Task | Rewrite the listing below, substituting "symbol" for each "icon" and keeping everything else unchanged.

Data rows |
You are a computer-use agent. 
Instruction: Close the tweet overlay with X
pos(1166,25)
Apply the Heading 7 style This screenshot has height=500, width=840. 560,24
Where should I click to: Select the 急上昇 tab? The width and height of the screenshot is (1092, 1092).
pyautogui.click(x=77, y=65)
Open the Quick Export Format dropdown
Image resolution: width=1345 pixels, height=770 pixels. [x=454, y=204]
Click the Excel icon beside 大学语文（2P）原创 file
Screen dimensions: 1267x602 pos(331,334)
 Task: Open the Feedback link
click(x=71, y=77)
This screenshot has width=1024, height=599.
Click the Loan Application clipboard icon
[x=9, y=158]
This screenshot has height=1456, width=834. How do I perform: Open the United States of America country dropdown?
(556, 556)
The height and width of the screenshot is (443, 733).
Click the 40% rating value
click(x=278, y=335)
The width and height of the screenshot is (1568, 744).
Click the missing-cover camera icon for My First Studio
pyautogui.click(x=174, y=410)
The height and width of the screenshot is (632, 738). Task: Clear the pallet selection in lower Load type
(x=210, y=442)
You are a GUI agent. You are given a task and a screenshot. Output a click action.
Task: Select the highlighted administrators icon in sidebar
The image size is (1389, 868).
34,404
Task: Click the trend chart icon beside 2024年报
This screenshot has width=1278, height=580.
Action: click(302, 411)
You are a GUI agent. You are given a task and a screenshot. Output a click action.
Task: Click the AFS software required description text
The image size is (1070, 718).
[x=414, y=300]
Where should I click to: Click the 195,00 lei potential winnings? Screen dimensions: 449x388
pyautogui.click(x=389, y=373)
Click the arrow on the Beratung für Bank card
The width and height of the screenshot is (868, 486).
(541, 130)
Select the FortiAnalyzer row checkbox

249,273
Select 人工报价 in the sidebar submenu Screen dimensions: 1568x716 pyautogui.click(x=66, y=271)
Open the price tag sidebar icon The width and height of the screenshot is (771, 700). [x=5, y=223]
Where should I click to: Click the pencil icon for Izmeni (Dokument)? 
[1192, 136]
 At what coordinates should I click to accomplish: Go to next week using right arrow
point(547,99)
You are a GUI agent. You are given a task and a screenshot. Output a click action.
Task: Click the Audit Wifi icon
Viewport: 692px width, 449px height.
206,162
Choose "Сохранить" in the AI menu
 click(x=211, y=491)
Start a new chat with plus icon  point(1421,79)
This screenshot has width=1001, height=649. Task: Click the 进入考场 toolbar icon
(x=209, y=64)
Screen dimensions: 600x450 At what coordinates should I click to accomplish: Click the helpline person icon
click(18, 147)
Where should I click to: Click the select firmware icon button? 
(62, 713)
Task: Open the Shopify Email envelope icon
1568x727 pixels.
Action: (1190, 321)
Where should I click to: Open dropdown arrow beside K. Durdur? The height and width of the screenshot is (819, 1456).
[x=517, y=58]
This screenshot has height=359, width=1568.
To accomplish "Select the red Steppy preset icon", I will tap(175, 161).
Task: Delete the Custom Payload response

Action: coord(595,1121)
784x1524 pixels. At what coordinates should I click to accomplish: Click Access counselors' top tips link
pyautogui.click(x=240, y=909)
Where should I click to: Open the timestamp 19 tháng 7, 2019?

Task answer |
You are a computer-use agent. 
Instruction: Close the tweet overlay with X
pos(1166,25)
Apply the Heading 7 style This screenshot has height=500, width=840. 560,24
Where should I click to: Select the 急上昇 tab? The width and height of the screenshot is (1092, 1092).
pyautogui.click(x=77, y=65)
Open the Quick Export Format dropdown
Image resolution: width=1345 pixels, height=770 pixels. [x=454, y=204]
Click the Excel symbol beside 大学语文（2P）原创 file
Screen dimensions: 1267x602 pos(331,334)
 Task: Open the Feedback link
click(x=71, y=77)
This screenshot has width=1024, height=599.
Click the Loan Application clipboard symbol
[x=9, y=158]
This screenshot has height=1456, width=834. How do I perform: Open the United States of America country dropdown?
(556, 556)
The height and width of the screenshot is (443, 733).
Click the 40% rating value
click(x=278, y=335)
The width and height of the screenshot is (1568, 744).
Click the missing-cover camera symbol for My First Studio
pyautogui.click(x=174, y=410)
The height and width of the screenshot is (632, 738). Task: Clear the pallet selection in lower Load type
(x=210, y=442)
You are a GUI agent. You are given a task and a screenshot. Output a click action.
Task: Select the highlighted administrators symbol in sidebar
The image size is (1389, 868).
34,404
Task: Click the trend chart symbol beside 2024年报
This screenshot has width=1278, height=580.
Action: click(302, 411)
You are a GUI agent. You are given a task and a screenshot. Output a click action.
Task: Click the AFS software required description text
The image size is (1070, 718).
[x=414, y=300]
Where should I click to: Click the 195,00 lei potential winnings? Screen dimensions: 449x388
pyautogui.click(x=389, y=373)
Click the arrow on the Beratung für Bank card
The width and height of the screenshot is (868, 486).
(541, 130)
Select the FortiAnalyzer row checkbox

249,273
Select 人工报价 in the sidebar submenu Screen dimensions: 1568x716 pyautogui.click(x=66, y=271)
Open the price tag sidebar symbol The width and height of the screenshot is (771, 700). [x=5, y=223]
Where should I click to: Click the pencil symbol for Izmeni (Dokument)? 
[1192, 136]
 At what coordinates should I click to accomplish: Go to next week using right arrow
point(547,99)
You are a GUI agent. You are given a task and a screenshot. Output a click action.
Task: Click the Audit Wifi symbol
Viewport: 692px width, 449px height.
206,162
Choose "Сохранить" in the AI menu
 click(x=211, y=491)
Start a new chat with plus symbol  point(1421,79)
This screenshot has width=1001, height=649. Task: Click the 进入考场 toolbar symbol
(x=209, y=64)
Screen dimensions: 600x450 At what coordinates should I click to accomplish: Click the helpline person symbol
click(18, 147)
Where should I click to: Click the select firmware symbol button? 
(62, 713)
Task: Open the Shopify Email envelope symbol
1568x727 pixels.
Action: (1190, 321)
Where should I click to: Open dropdown arrow beside K. Durdur? The height and width of the screenshot is (819, 1456).
[x=517, y=58]
This screenshot has height=359, width=1568.
To accomplish "Select the red Steppy preset symbol", I will tap(175, 161).
Task: Delete the Custom Payload response

Action: coord(595,1121)
784x1524 pixels. At what coordinates should I click to accomplish: Click Access counselors' top tips link
pyautogui.click(x=240, y=909)
Where should I click to: Open the timestamp 19 tháng 7, 2019?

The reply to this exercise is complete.